> _WHAT THE TASK ASKS_: From the line that includes "Switch to the Actions tab" to the last line of the records that follow, copy every line exactly and nothing more, omitting pictures.

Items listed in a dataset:
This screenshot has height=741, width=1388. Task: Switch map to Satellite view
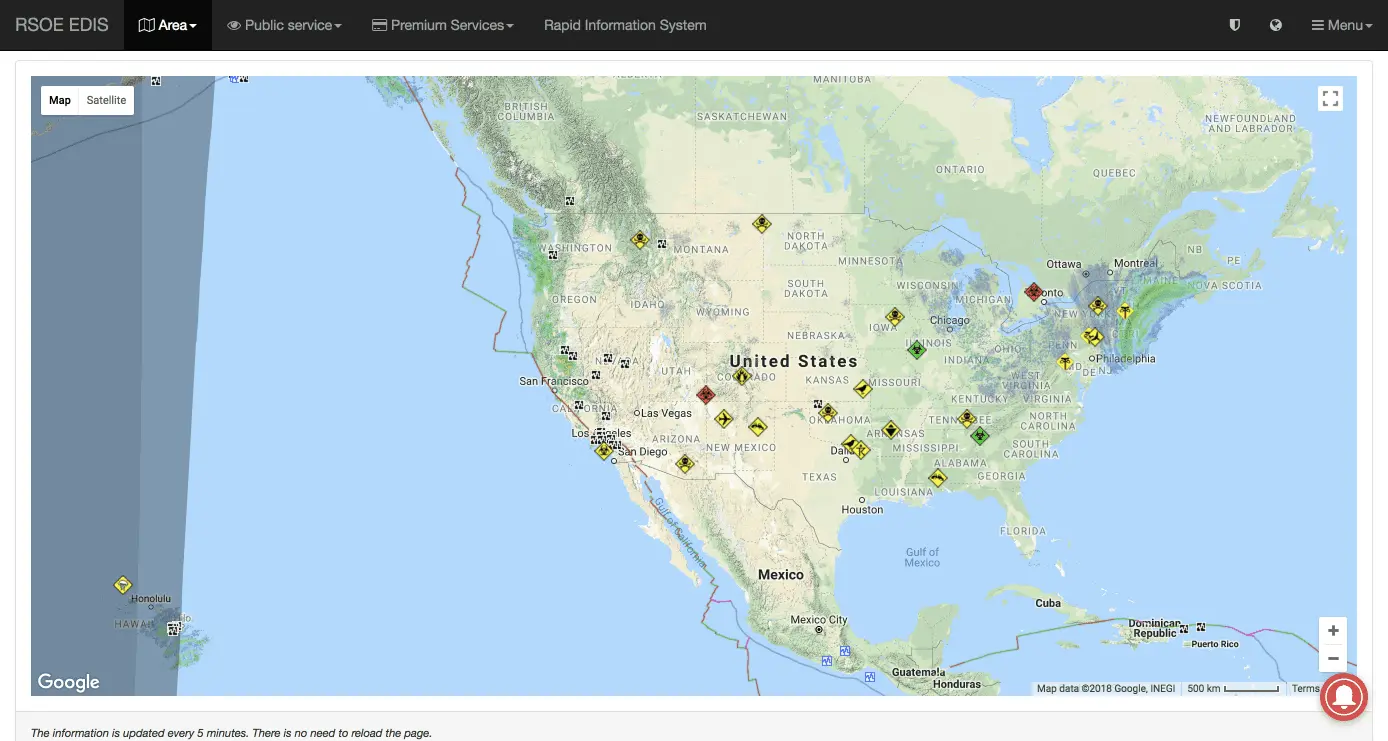(x=106, y=100)
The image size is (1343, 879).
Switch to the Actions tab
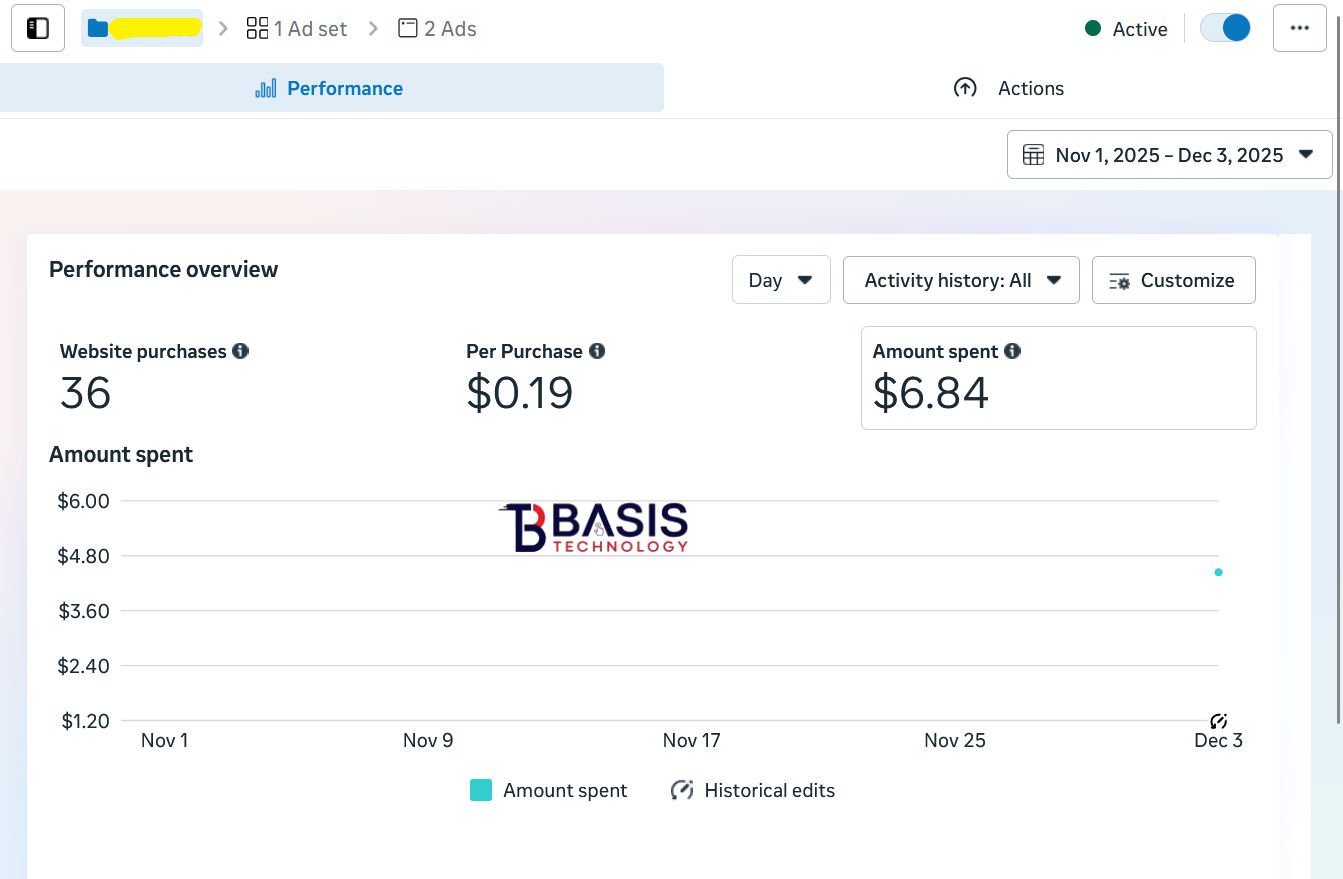[x=1008, y=88]
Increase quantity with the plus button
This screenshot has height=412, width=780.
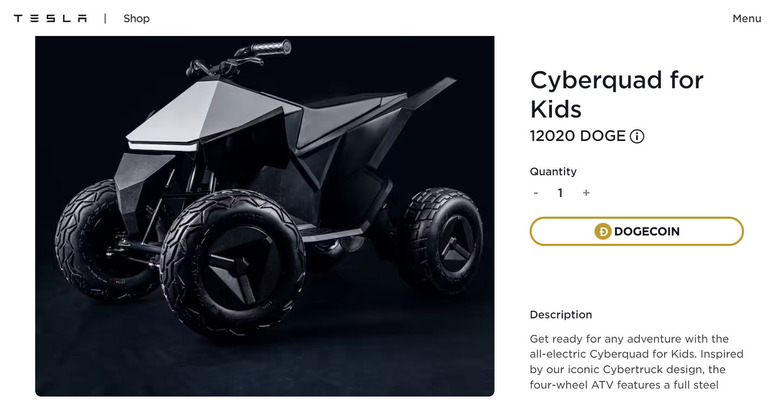[586, 193]
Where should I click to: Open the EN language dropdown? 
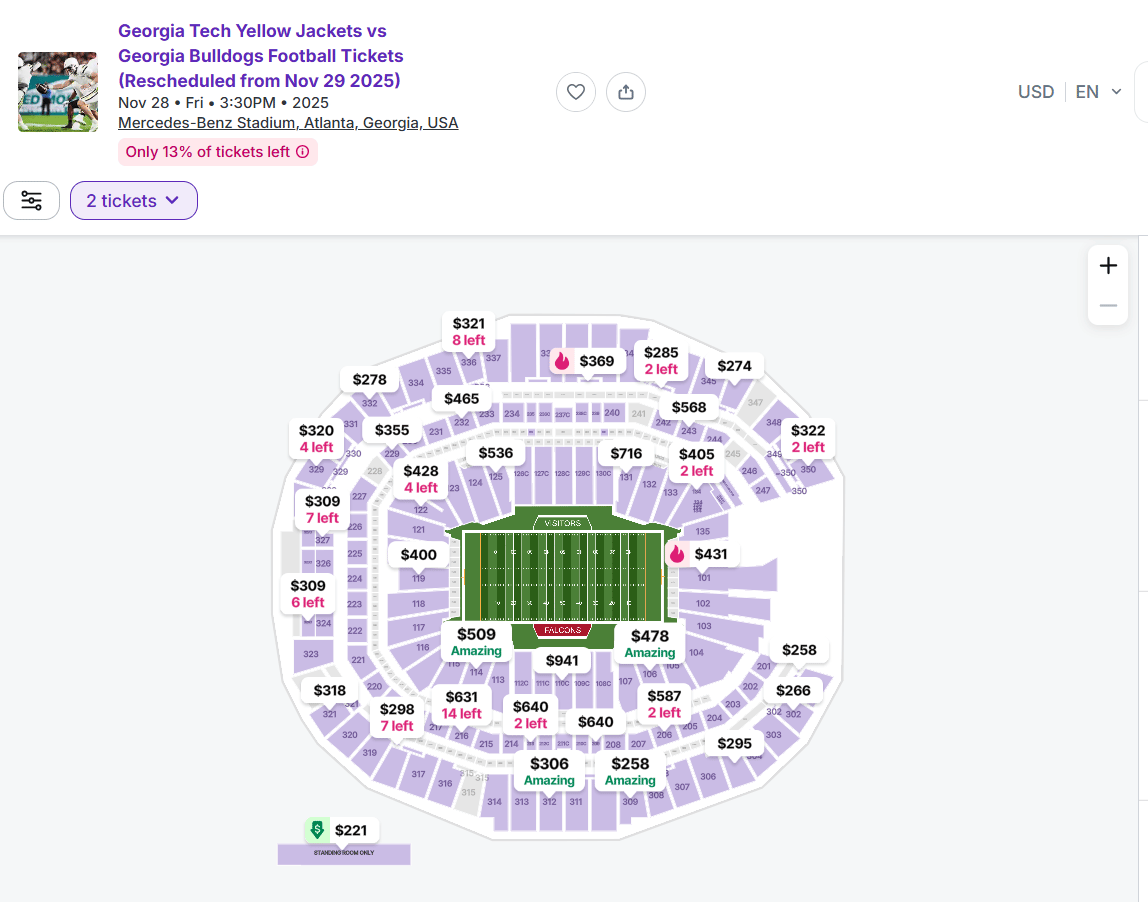pos(1098,92)
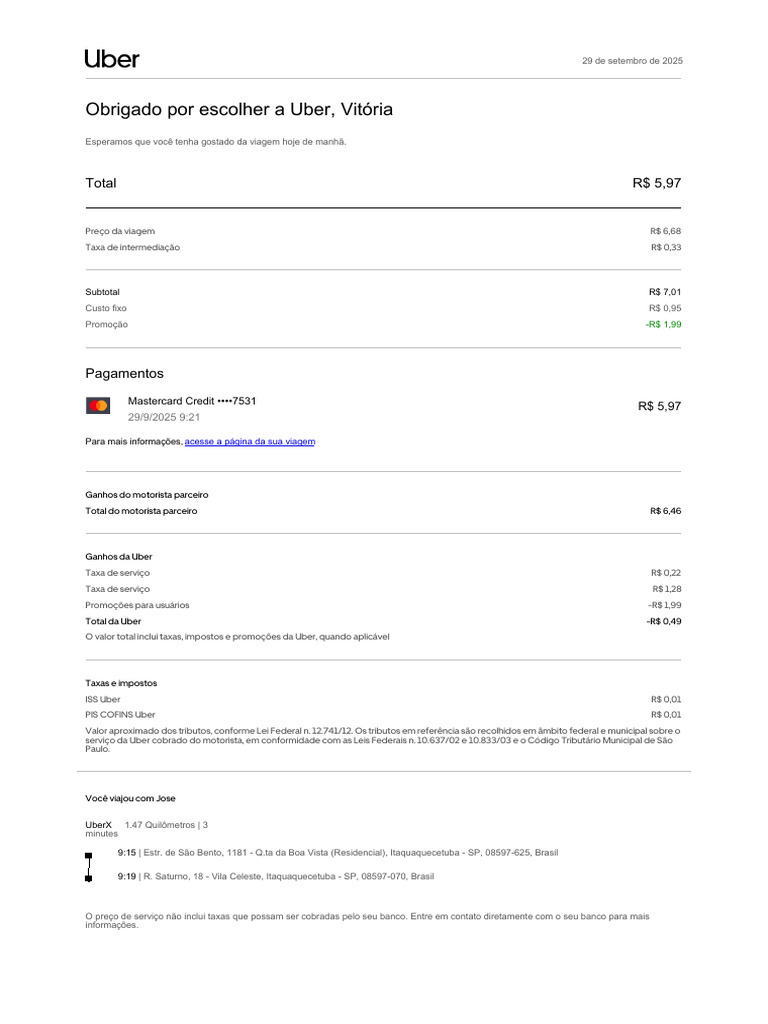Click the Subtotal R$ 7,01 amount
The width and height of the screenshot is (768, 1024).
point(665,292)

> _OUTPUT_:
Switch to the Actions tab
[x=1008, y=88]
Increase quantity with the plus button
This screenshot has height=412, width=780.
[586, 193]
Where should I click to: Open the EN language dropdown? 
pos(1098,92)
Click the Subtotal R$ 7,01 amount
The width and height of the screenshot is (768, 1024).
point(665,292)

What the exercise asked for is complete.